As can be seen in fig.3f, the SRS gain in cod liver oil does not seem to follow a theoretically expected linear trend of a signal enhancement. This leads us to the suggestion that a thermal convection caused by prolonged laser irradiation affected the sample. This was confirmed by recording a time series of phase images during one minute; the phase map revealed an increased thermal convection in the cod liver oil, see fig. 4. The thermal effect will be further investigated on the PASMCs; however, the integration time will be much shorter and may have less impact.
The results show that the movement of one molecular content can be simultaneously.
First results of resonance Raman spectroscopy on PASMCs
The experiments were carried out at the Excellence Cluster Cardio-Pulmonary Systems (ECCPS) at the Justus Liebig University in Giessen, Germany. PASMCs from mice were grown in vessels that are suitable for microscopic investigations, see left hand side of fig. 5. After incubation, the vessel was put onto a homebuilt microscope that was fiber-optically coupled to a Raman spectrometer. The solution was heated to 37°C to create physiological conditions, see fig. 5, right hand side. Measurements were carried out with a perfusion system that could change between normoxic (21% O2) and hypoxic (4% O2) conditions.

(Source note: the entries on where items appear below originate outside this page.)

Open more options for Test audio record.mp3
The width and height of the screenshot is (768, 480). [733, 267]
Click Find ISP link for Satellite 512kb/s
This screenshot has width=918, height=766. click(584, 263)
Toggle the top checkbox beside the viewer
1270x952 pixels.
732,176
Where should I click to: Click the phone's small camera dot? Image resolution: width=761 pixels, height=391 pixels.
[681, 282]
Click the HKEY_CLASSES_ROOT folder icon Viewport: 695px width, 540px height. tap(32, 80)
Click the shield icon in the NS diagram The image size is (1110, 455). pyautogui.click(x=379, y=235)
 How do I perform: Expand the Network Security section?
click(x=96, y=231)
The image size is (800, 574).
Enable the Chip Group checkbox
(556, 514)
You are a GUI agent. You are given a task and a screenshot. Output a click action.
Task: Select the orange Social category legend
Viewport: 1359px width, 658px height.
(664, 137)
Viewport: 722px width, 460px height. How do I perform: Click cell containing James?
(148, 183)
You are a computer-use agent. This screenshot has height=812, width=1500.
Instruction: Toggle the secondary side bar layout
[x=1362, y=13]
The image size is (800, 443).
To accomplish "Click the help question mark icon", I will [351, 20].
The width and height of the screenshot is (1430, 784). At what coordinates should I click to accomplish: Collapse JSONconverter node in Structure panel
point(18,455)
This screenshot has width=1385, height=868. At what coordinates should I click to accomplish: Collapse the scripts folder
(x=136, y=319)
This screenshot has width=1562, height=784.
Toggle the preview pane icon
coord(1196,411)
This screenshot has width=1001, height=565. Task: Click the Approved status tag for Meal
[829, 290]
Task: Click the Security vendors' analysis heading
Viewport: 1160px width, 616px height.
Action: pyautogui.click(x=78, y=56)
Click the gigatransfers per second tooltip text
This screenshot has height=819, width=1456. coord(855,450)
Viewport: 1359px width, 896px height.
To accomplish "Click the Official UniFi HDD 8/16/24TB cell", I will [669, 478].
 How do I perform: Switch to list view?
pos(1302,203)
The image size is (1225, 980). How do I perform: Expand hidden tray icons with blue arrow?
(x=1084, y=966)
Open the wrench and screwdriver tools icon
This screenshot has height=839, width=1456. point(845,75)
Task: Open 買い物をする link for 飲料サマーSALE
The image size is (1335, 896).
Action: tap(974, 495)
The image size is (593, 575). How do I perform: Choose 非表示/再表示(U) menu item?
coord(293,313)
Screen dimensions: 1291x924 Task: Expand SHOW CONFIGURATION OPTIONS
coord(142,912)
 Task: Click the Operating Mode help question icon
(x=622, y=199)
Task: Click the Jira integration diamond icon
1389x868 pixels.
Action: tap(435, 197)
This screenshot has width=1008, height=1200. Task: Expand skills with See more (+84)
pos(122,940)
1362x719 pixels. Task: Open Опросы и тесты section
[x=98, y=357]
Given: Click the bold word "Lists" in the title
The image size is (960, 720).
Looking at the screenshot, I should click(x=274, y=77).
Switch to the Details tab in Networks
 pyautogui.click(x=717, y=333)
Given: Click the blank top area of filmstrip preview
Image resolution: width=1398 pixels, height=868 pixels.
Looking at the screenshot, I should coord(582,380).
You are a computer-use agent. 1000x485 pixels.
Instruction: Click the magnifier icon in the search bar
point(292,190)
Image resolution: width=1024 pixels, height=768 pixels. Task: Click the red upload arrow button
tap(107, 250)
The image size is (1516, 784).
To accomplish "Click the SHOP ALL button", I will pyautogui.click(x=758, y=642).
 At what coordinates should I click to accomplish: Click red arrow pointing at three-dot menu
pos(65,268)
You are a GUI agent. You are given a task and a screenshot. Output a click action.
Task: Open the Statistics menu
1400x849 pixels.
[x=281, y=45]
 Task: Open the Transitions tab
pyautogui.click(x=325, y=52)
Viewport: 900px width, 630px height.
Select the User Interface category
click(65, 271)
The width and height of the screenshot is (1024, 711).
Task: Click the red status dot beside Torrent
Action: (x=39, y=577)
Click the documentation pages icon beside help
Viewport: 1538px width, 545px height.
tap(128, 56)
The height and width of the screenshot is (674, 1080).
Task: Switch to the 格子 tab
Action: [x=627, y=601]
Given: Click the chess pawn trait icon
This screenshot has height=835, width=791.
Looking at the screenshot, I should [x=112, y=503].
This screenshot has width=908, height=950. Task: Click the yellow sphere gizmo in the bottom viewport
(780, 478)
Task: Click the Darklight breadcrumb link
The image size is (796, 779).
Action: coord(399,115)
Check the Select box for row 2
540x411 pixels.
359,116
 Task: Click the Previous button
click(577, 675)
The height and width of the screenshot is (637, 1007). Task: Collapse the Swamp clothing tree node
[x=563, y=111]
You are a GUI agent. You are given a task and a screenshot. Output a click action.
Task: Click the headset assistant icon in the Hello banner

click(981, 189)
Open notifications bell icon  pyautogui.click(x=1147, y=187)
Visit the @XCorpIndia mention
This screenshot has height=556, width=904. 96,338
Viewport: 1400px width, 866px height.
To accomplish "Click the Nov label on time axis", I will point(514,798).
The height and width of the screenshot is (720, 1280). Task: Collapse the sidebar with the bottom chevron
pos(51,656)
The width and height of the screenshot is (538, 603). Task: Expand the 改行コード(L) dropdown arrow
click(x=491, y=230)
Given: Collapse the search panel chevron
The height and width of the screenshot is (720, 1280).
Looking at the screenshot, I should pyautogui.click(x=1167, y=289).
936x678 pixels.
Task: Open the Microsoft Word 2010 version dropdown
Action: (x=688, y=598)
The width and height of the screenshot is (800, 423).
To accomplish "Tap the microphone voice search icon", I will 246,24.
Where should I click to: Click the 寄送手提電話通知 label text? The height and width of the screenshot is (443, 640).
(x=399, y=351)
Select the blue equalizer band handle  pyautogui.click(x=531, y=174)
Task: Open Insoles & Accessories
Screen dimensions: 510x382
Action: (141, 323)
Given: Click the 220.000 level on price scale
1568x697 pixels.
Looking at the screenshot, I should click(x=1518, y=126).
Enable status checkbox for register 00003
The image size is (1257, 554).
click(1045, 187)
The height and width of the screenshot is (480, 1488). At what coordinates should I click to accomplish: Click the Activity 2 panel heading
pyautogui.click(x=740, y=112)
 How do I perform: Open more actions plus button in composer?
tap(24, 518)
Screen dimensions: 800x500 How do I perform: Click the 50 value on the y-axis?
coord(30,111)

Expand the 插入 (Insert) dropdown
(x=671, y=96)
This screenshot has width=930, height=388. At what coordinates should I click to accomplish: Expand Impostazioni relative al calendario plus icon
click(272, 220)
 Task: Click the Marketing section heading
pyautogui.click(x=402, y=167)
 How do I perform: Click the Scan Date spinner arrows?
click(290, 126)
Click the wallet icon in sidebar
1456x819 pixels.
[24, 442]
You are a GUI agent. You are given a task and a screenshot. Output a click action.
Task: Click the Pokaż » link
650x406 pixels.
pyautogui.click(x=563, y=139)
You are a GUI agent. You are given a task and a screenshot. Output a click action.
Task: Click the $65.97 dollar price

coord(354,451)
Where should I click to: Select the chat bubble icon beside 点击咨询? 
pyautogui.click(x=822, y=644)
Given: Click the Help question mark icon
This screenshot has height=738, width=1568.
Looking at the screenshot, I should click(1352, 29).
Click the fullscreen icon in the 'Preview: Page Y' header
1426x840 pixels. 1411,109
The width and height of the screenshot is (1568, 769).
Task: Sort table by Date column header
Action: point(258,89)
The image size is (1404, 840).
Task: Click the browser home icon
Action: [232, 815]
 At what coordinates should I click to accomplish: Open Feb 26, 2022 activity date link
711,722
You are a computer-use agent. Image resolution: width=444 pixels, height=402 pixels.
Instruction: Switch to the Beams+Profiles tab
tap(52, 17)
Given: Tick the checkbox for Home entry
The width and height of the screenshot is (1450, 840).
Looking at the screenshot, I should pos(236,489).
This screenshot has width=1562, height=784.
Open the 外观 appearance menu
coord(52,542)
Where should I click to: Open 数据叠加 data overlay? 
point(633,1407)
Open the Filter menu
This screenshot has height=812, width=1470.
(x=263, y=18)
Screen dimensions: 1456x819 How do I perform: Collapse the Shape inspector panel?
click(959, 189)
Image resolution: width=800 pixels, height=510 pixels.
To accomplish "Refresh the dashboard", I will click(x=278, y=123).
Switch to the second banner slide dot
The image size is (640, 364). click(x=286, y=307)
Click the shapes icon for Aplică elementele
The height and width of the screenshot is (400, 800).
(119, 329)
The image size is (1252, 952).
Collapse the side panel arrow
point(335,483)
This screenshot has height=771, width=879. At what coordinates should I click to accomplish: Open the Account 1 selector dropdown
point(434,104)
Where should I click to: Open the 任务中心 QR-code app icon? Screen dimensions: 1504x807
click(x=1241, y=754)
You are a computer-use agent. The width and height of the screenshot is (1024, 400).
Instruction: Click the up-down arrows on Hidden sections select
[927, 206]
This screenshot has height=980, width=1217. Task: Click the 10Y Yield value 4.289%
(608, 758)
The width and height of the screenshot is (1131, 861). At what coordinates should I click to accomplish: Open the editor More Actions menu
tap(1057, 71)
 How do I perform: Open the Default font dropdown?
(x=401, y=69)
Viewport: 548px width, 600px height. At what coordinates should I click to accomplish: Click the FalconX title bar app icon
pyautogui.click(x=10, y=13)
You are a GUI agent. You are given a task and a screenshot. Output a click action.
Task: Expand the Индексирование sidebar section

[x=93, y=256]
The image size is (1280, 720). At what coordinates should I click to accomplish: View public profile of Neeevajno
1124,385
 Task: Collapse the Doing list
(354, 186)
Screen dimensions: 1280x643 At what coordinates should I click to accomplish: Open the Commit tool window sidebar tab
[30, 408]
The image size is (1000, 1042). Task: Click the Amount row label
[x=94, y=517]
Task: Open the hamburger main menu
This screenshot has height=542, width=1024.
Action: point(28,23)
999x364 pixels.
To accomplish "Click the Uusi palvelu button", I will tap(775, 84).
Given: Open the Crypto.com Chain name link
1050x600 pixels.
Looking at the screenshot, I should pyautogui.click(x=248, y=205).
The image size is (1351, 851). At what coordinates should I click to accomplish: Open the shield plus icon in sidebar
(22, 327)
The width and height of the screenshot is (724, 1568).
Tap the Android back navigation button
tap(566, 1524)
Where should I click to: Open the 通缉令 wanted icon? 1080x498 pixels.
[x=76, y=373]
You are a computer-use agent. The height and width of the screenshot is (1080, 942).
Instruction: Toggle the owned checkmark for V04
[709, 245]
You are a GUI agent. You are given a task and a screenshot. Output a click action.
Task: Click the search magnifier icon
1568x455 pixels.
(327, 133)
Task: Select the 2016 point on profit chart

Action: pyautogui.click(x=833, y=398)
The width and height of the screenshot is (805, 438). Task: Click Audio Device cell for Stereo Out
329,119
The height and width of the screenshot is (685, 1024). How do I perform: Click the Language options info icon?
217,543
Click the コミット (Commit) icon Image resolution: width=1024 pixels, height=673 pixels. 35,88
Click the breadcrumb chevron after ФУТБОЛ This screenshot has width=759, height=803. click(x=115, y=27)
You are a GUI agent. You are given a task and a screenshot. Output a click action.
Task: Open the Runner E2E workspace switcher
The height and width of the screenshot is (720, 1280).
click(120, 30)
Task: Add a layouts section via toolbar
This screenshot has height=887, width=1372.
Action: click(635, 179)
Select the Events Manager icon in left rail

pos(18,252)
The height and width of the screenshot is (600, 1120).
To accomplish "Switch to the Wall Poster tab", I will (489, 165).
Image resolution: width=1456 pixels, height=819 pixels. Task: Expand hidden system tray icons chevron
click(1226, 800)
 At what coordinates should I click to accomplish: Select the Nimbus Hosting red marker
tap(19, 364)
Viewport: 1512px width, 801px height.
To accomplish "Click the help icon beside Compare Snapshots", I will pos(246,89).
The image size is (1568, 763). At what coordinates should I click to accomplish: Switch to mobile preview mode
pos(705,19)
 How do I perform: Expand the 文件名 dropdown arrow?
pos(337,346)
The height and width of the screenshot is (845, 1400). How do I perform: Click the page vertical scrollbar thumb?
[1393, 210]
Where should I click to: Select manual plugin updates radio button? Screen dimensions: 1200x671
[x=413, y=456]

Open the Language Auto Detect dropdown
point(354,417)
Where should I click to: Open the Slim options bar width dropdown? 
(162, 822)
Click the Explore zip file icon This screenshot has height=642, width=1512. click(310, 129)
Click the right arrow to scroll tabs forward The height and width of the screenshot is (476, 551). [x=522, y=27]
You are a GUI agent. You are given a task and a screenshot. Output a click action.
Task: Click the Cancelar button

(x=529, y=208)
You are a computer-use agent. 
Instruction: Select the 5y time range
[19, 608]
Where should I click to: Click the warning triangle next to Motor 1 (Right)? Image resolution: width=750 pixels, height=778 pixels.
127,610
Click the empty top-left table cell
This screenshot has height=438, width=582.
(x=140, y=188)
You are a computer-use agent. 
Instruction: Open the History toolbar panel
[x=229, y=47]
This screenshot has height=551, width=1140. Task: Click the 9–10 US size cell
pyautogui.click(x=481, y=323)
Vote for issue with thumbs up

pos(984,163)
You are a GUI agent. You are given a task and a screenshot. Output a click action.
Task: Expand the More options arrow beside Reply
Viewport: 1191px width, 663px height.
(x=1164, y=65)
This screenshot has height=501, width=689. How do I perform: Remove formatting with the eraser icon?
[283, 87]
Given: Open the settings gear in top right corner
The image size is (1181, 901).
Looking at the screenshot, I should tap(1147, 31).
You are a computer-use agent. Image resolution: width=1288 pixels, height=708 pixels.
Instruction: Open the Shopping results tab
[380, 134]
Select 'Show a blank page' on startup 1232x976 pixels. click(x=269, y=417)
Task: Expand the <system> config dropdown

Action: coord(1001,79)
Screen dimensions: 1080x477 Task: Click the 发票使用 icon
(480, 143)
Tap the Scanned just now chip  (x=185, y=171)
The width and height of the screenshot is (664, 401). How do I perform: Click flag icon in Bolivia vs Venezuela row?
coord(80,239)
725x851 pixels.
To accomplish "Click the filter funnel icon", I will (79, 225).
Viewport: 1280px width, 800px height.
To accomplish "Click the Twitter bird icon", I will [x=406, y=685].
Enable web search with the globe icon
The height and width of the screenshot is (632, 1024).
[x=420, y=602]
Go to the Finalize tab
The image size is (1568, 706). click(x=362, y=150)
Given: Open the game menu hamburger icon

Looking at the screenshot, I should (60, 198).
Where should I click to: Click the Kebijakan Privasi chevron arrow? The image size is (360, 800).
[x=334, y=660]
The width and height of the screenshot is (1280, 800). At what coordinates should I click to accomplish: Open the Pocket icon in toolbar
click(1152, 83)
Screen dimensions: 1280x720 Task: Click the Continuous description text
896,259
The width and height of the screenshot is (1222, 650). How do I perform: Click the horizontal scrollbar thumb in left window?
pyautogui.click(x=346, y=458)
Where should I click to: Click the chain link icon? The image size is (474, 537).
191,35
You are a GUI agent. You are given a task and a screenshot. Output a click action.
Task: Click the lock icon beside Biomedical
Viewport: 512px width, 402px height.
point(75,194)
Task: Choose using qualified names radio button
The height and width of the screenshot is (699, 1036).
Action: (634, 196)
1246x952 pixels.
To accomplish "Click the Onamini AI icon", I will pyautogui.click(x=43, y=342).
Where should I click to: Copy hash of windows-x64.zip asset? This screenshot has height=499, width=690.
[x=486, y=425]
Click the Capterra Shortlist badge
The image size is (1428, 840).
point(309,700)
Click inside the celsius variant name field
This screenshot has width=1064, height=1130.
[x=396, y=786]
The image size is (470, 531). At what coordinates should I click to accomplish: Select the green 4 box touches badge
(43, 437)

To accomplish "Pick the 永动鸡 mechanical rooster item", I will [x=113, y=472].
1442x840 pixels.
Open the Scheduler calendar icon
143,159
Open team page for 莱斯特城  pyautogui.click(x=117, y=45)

The integration time was set to 10 s and the excitation wavelength was 532 nm. First, a spectrum in the normoxic condition was taken, thereafter; the normoxic buffer solution was switched to deoxygenated buffer solution while Raman spectra were taken continuously. After four minutes the oxygen solution reached a value of 4%, which was considered hypoxic, and the buffer solution was changed to normoxic again. After four more minutes, the recovered state was reached and the experiment was stopped. Fig. 6 show the mean(n=6) of the first spectra, the hypoxic spectra after 4 minutes and after 8 minutes (recovered state). The difference spectra show the first spectrum minus the spectrum after 4 or 8 minutes respectively to investigate the spectral changes over time.
From the data it can be seen that the 532nm excitation line lies in resonance with the heme-proteins but also the nucleotide conformations and Fe-S bindings can be seen. Band assignments are according to ref [3,4.
The time course of the spectral measurement series are shown in fig. 7, left hand side. To the right hand side the box plots of the deoxy values from myoglobin at 1608 cm-1 and cytochrome c at 1622 cm-1 are shown.
Regarding the time series, after the first spectrum and after the change of buffer solution, an immediate change from the oxygenated line at 1638 cm-1 (cyt c) and 1642 cm-1 (Mb) can be seen, while the deoxy line at 1622 (cyt c) and 1608 cm-1 (Mb) rises. When the normoxic solution was turned on again, the deoxy state went back to the oxygenated state. In the box plots it can be seen that the value of reduced Mb showed a slight increase while the value of reduced cyt c showed a very pronounced increase during hypoxia. In the recovery state the value of cyt c almost returned to the initial value.
The project has received VR funding (grant number 2016-04220). The experiments are ongoing and the final goal is to take holographic stimulated Raman spectra of the PASMCs at the EPPC in Giessen, Germany. The work is ongoing and at the moment we are looking for a dedicated PhD student to reach our aim.